“Piss off the unvaccinated”: when Macron is inspired by a little phrase from … Pompidou

Emmanuel Macron’s statement caused an earthquake in the French political landscape. In an interview with our readers on Tuesday evening, the president clearly targets the unvaccinated once morest Covid-19, at a time when the pandemic is at its highest in France for two years.

“Me, I’m not for pissing off the French,” he says first of all. But “I plague the administration all day long when it blocks them. Well, there, the unvaccinated, I really want to piss them off. And so, we will continue to do so, until the end. This is the strategy ”.

No one doubts that the incumbent president weighed his words. Certain habitual followers of the president make no secret of the “passion” of the tenant of the Élysée Palace for President Pompidou. In the corridors of the presidential palace or in private, it is not uncommon to hear the president repeat at will a little phrase attributed to Pompidou and which he paraphrased in his response to our readers: “I am not to piss off the French ”.

Already in 2018, questioned regarding a possible hardening of the Evin law on the sidelines of a meeting with farmers, the Head of State was pleased to quote this formula attributed to his predecessor (1969-1974).

In reality, Georges Pompidou uttered this sentence when he was still “only” Prime Minister of General de Gaulle. The future President of the Republic would have made his remarks, one evening in 1966, in response to the problem of legislative inflation. He then storms over one of his mission managers who came to see him with a mountain of decrees to sign.

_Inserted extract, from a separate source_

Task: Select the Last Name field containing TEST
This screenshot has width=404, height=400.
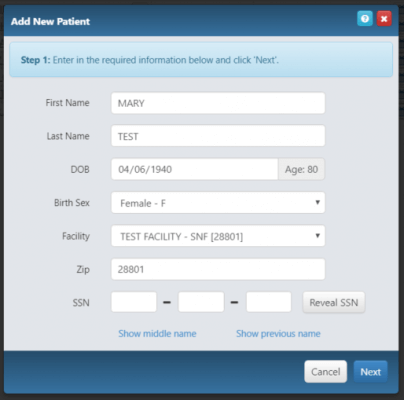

Pompidou scolds… Jacques Chirac

“But stop pissing off the French!” he gets carried away. There are too many laws, too many texts, too many regulations in this country! We’re dying! Let them live a little and you will see that everything will be better! Leave them alone! We must liberate this country! “. The man who had the misfortune to carry the initials that evening, a young civil servant of 34 years just entering politics, answered by the name of… Jacques Chirac!

For Christian Jacob, this loan from the former cacique of the RPR is not appropriate. “It is precisely anti-Pompidou. Pompidou, it was Stop pissing off the French. Here is I wanna piss them off and I’ll keep doing it “, Insisted on LCI the boss of the LR group in the National Assembly, forgetting the notion of” non-vaccinated “in the presidential words.

The formula, which has become a classic, has been used many times in recent years. In 2013, Jean-François Copé, then leader of the opposition to François Hollande, adopted the Pompidolian formula in the National Assembly during a censorship debate by cursing Jean-François de Rugy, then at the perch. In 2015, the presidential candidate Alain Juppé also appropriated the words of the tutelary figure of the French right. He then interprets it as an injunction to revive the taste for public affairs among fellow citizens. “President Pompidou said Don’t piss off the French. We must give this desire for politics to the French, ”he said. during a debate at Paris-Dauphine University.